— Ваше величество, не могу поверить в то, что вижу!
Толпа обернулась к сановнику. Нефритовый знак на его костюме, означавший ранг бывшего первого министра, был хорошо заметен даже на расстоянии.
— Говорите, генерал, — спокойно обратилась к нему супруга Гао-цзуна, не собираясь уступать.
Глаза старика сузились от ярости:
— Мне жаль слышать, как народу заявляют нечто столь неслыханное! Ваше величество, как можете вы проверить, откуда взялись эти камни? Если они подлинные, значит, должны восходить еще к эпохе Чжоу!
— Ну, хорошо, генерал, вам объяснит одна из Небесных Близнецов, Жемчужина. Именно она указала место, где находились в реке священные камни. Не думаю, что вы осмелитесь усомниться в словах чистого ребенка!
Старый политик осознал, что толпа не позволит ему поставить свидетельство девочки под сомнение. Авантюристка ловко обошла его!
— Да! Я была на берегу реки Ло, когда тетушка У, императрица, приказала достать эти камни из воды, — радостно сообщила Жемчужина, заранее готовая дать правильный ответ.
— Позвольте мне спросить у маленькой девочки с лицом обезьянки, а были на этих камнях надписи, когда императрица У-хоу извлекала реликвии из вод реки Ло? — поинтересовался генерал Чжан в отчаянной попытке опровергнуть неприемлемое для него пророчество.
— Эти камни и тогда были в точности такими, каковы они теперь! — четко и ясно произнесла Жемчужина, чуть сощурившись от того, что знала: вот сейчас она немножко солгала.
У-хоу нежно улыбнулась малышке, чтобы приободрить и поблагодарить ее.
И в этот момент поднялся со своего места Безупречная Пустота.
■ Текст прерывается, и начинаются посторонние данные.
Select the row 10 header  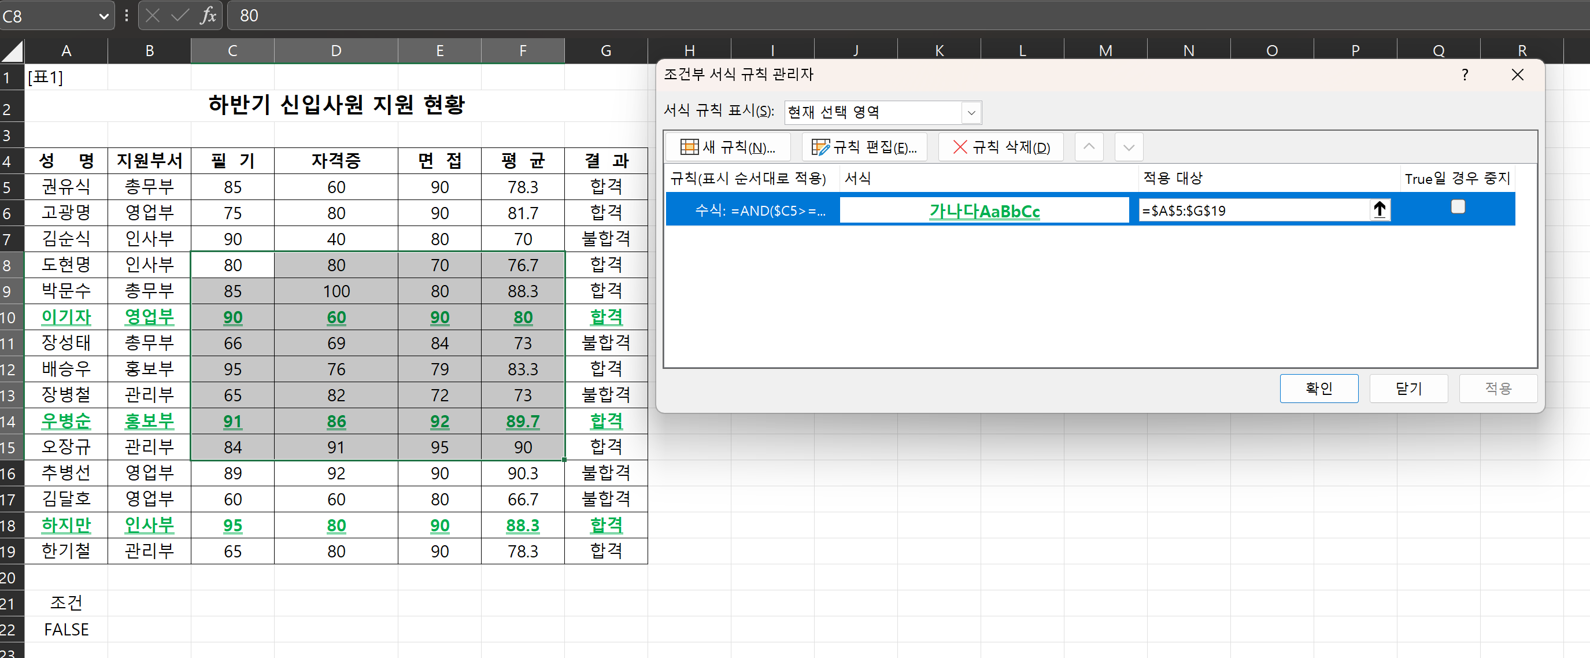click(x=9, y=317)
Он поднял руки, призывая всех собравшихся выслушать его слова, а потом заговорил как можно громче:
— Следует всем знать, что эти камни упоминаются в «Сутре Белого Облака», священном тексте, который мне довелось изучать и неоднократно комментировать. Там говорится, что Будда Будущего Майтрейя воплотится в женском телесном обличии и священные камни предскажут его земную судьбу, — провозгласил он, и в ответ в толпе раздались восторженные крики: «У-хоу!»
Настоятель из Лояна решил вмешаться в ситуацию по доброй воле, поскольку уловил возможность присоединиться к успеху императрицы и обрести часть духовного ореола для своей общины, для китайской церкви Большой Колесницы. У-хоу сочла, что этот жест был вдохновлен не иначе как самим Блаженным Буддой.
Толпа пришла в восторг. Имя У-хоу твердили вновь и вновь, многие склонились перед ней в глубоком поклоне, а другие были просто в помешательстве — они тянули руки к чудесной девочке в надежде коснуться хотя бы края ее лазоревого платья.
Зато в рядах высших чиновников, опытных придворных конфуцианцев, царило полное замешательство. Противники У-хоу, окружавшие старого генерала Чжана, единственного, кто осмелился бросить вызов узурпаторше, теперь оцепенели в растерянности. Императрица прибирала власть к рукам, отвоевывая ее у министров и высших бюрократов, а ее популярность в народе неуклонно росла.
Начальник императорского протокола наконец пришел в себя и дал сигнал трубачам возвестить о завершении церемонии, но в это время по толпе прокатилась новая волна возбуждения, сопровождавшаяся шумом, исходившим от монахов-буддистов.
Гао-цзун все это время совершенно игнорировал происходящее, по-прежнему мечтая лишь о том, как бы поскорее вернуться в Чанъань, к своей бесценной Нефритовой Луне. А потому на очередную задержку отреагировал лишь гримасой досады.
И вдруг раздался голос — на ломаном китайском кто-то прокричал:
— Хочу говорить с императором! Хочу говорить с императором! Важно!
Стражники мгновенно схватили провокатора, который мог вызвать беспорядки в толпе, окончательно нарушив существовавший со времен династии Чжоу ритуал Праздника Весны, однако У-хоу остановила их:
— Отпустите этого человека, возможно, ему есть что сказать императору Китая.
Стражники позволили Маджибу — а это был именно он — сделать несколько шагов вперед, к балкону, на котором располагались Гао-цзун и У-хоу. Перс едва только открыл рот, чтобы обратиться к правителям с наивным предложением обменять индийского монаха в оранжевой робе, стоявшего рядом с ним, на вознаграждение, как вдруг тот поднял руку и заговорил сам:
— Меня зовут Великий Медик, я монах-махаянист из монастыря на Лысой горе. И я прошу ваши величества дозволить мне говорить.